Differentiation by First Principles: Step-by-Step Guide
Differentiation by First Principles
Differentiation by first principles is an algebraic approach to finding the derivative (gradient function) of a function. The method calculates the gradient of a function as the limit of the difference quotient. The general formula is:
f'(x) = lim (h → 0) [f(x + h) - f(x)] / h
This formula computes the slope of the tangent line to the curve at any point x.
Derivation of the Differentiation Formula
- Consider the gradient between two points on the curve:
Gradient = (y₂ - y₁) / (x₂ - x₁)
- For the points (x, f(x)) and (x + h, f(x + h)), the gradient becomes:
Gradient = [f(x + h) - f(x)] / h
- As h approaches zero, the gradient approaches the derivative:
f'(x) = lim (h → 0) [f(x + h) - f(x)] / h
Steps to Differentiate by First Principles
- Find f(x + h): Replace x with x + h in the function f(x).
- Substitute f(x + h) and f(x) into the first principles formula.
- Simplify the numerator.
- Divide all terms by h.
- Evaluate the limit as h approaches zero.

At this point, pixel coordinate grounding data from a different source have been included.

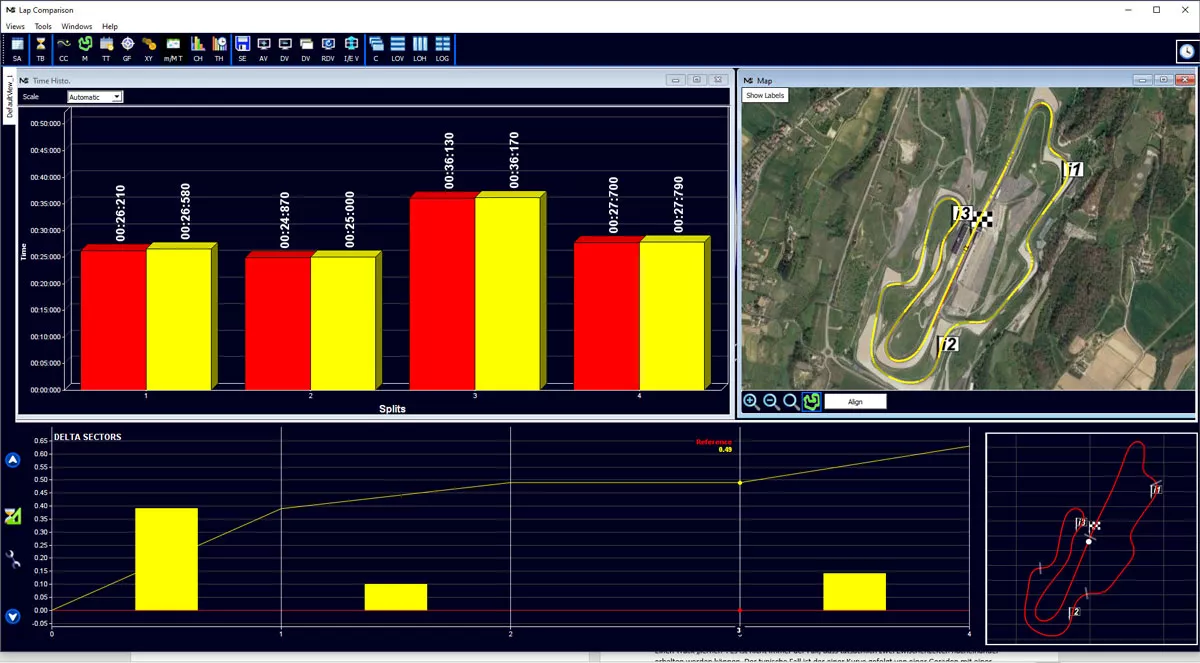Open the M track map view
The width and height of the screenshot is (1200, 663).
(85, 48)
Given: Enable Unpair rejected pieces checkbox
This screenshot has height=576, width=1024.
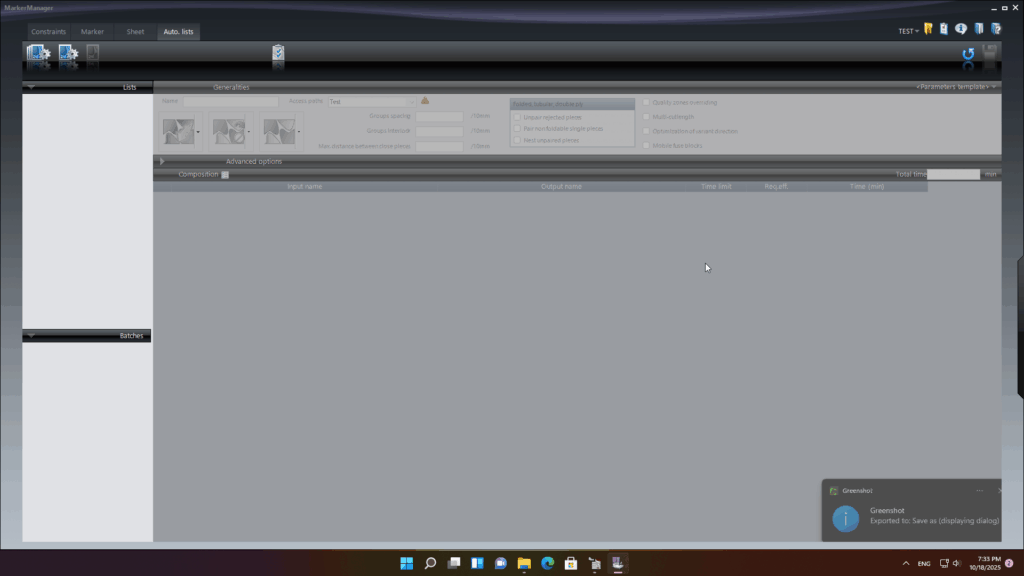Looking at the screenshot, I should 517,117.
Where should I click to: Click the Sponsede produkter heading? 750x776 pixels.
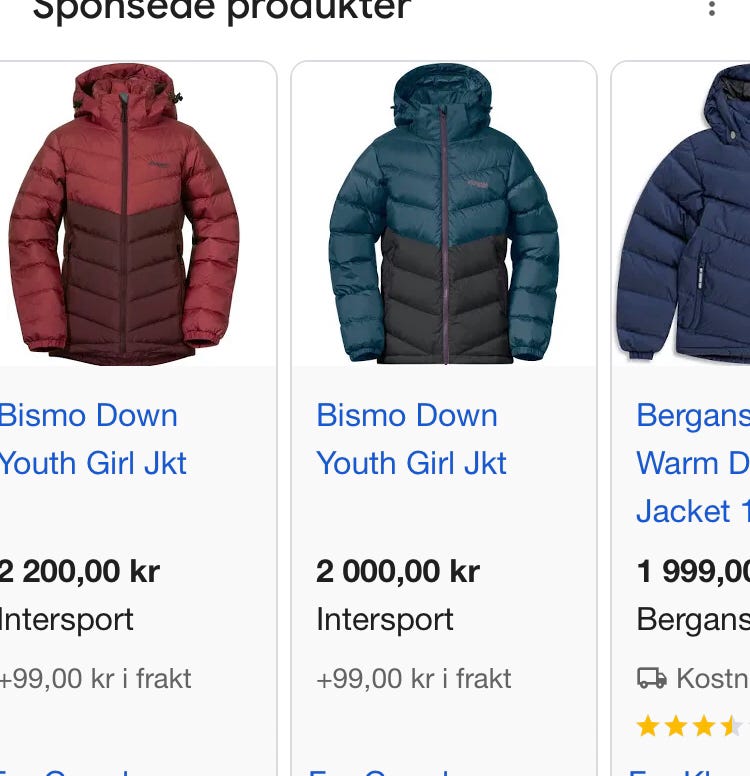221,10
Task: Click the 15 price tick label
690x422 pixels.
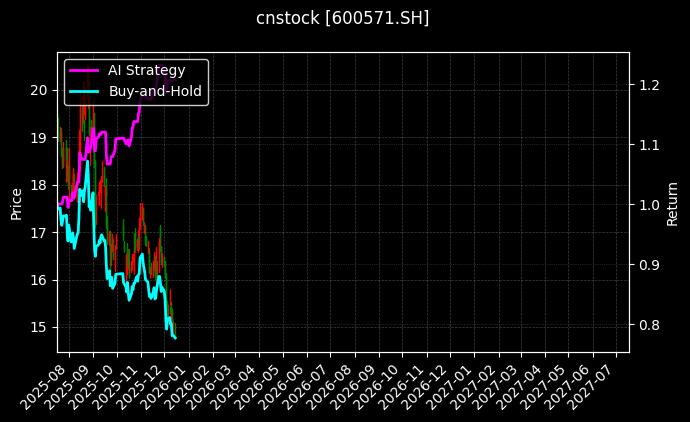Action: click(x=39, y=327)
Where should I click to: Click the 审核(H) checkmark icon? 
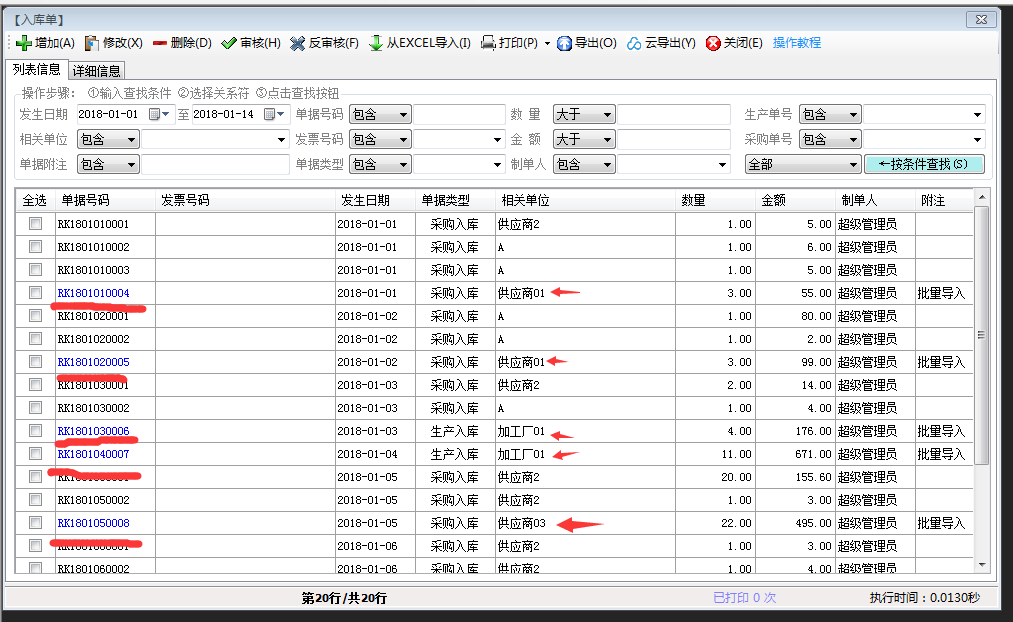coord(229,43)
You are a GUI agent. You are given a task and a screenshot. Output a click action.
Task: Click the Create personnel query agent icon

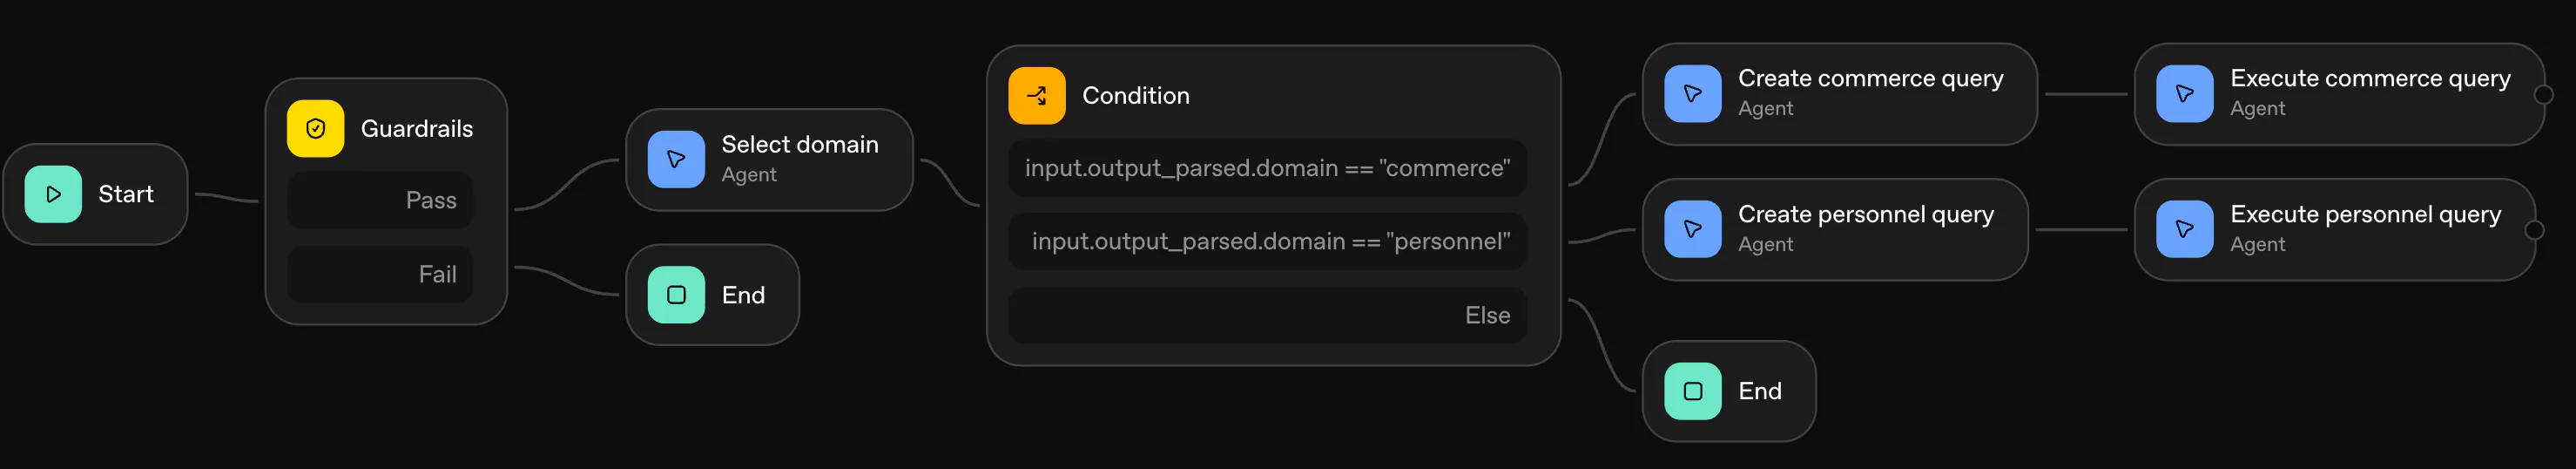(x=1692, y=229)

Example 1: Differentiate f(x) = 2x + 5
- Find f(x + h):
f(x + h) = 2(x + h) + 5 = 2x + 2h + 5
- Substitute into the formula:
f'(x) = lim (h → 0) [(2x + 2h + 5) - (2x + 5)] / h
f'(x) = lim (h → 0) [2h] / h
- Simplify:
f'(x) = lim (h → 0) 2
- Evaluate the limit:
f'(x) = 2
Example 2: Differentiate f(x) = x² – x
- Find f(x + h):
f(x + h) = (x + h)² - (x + h) = x² + 2xh + h² - x - h
- Substitute into the formula:
f'(x) = lim (h → 0) [(x² + 2xh + h² - x - h) - (x² - x)] / h
f'(x) = lim (h → 0) [2xh + h² - h] / h
- Simplify:
f'(x) = lim (h → 0) (2x + h - 1)
- Evaluate the limit:
f'(x) = 2x - 1
Conclusion
Differentiation by first principles is a foundational technique in calculus, allowing us to find the derivative of a function from its basic definition. It provides insight into the behavior of functions and serves as a building block for more advanced differentiation techniques.